* Sayfa Metni *
============================================================

İttihatçılar dağınık durumda halkın arasına sinmişlerdi. Genç bir teğmen olan Atıf, Yüzbaşı Cevat ve arkadaşlarının oturdukları kahveye gider. Bana iki tane revolver tabanca verin gidip Şemsi Paşayı öldüreceğim der. Yüzbaşı Cevat üzerindeki nagant tabancasını, teğmen Atıf’a verir. Atıf telgrafhaneye gider ve tüfekçi Arnavutlar arasına karışır. Arkadan Şemsi Paşa’ya iki el ateş eder. Şemsi Paşa yere yıkıldığı gibi can verir. Genç teğmen kalabalığa karışarak kaçarken bacağından yaralanır ve kurtulur. Kısa bir süre sonra Padişah’a çekilen ikinci telgrafla Şemsi Paşa’nın ölüm haberi verilir. Şemsi Paşa’nın öldürülmesiyle durum İttihatçıların lehine döner.(6)

Şemsi Paşa’nın öldürülmesi olayından sonra, Padişah İkinci Abdülhamit İttihatçılara boyun eğmek zorunda kalır. İki gün sonra Padişah sadrazamını değiştirerek, Kürt Sait Paşa’ya sadrazamlık (Başbakanlık) görevini verir.

 Kürt Sait Paşa kabinesini kurar ve yaptığı ilk toplantıda Kanuni Esasiyi (anayasayı) yeniden kabul edip İkinci Meşrutiyetin ilanını teklif eder. Padişah, Sait Paşa’nın teklifini kabul eder ve 24 Temmuz 1908 günü İkinci Meşrutiyeti ilan eder.              

Kürt Sait Paşa, İkinci Abdülhamit döneminde dokuz defa Başbakanlık yapmış.

On dokuzuncu yüzyılın sonlarında ve yirminci yüz yılın başından itibaren, Balkan ülkelerinde siyasi yönü ağırlıklı olarak görülen komitecilik hızlı bir şekilde yayılıyordu. Osmanlı Padişahı II. Abdülhamit, Balkan ülkelerindeki milletlerin, Osmanlı devletinden ayrılarak kendi kaderlerini, kendilerinin belirleyeceğini bildiği için Balkan ülkelerinden umudunu kesmişti. Bütün ağırlığını Kürdistan bölgesine verir. Kürtlere karşı uyguladığı politika her geçen gün daha da sertleşiyordu. II. Abdülhamit, İmparatorluk coğrafyası içinde olan Kürdistan’ı elden bırakmamak için Balkanlardan daha önemli görüyordu.       

Kürdistan bölgesinde Van ve Musul vilayetlerini “Hassas bölge” olarak ilan eder.

============================================================

* Sorular ve Görevler *
a) Sayfa metninde "Kürt Sait Paşa kabinesini" sözcüklerini içeren yerle açılıp "Meşrutiyeti ilan eder." ile kapanan bölümü hiç değiştirmeden geri verin.
b) Sayfa metnine göre Padişah İkinci Meşrutiyeti hangi tarihte ilan etti?
Bu işleri yalnızca sayfa metnine dayanarak yapın.

* Veri Kümesi Bölümü *

============================================================

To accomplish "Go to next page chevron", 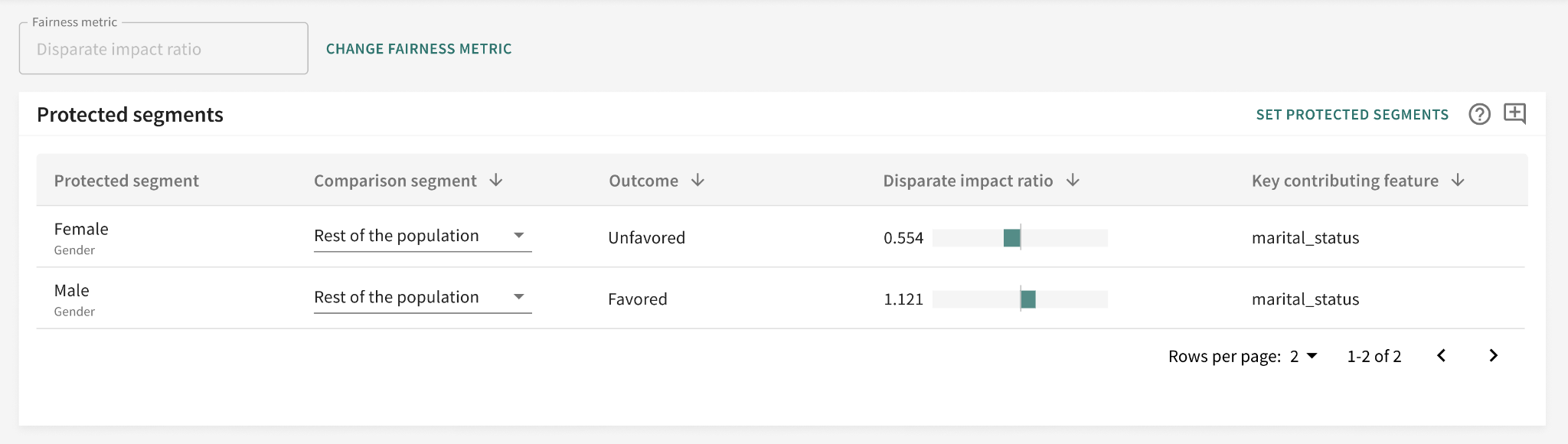I will coord(1493,355).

============================================================

* Cevap Kümesi *
a)
Kürt Sait Paşa kabinesini kurar ve yaptığı ilk toplantıda Kanuni Esasiyi (anayasayı) yeniden kabul edip İkinci Meşrutiyetin ilanını teklif eder. Padişah, Sait Paşa’nın teklifini kabul eder ve 24 Temmuz 1908 günü İkinci Meşrutiyeti ilan eder.

b) Padişah İkinci Meşrutiyeti 24 Temmuz 1908 günü ilan etti.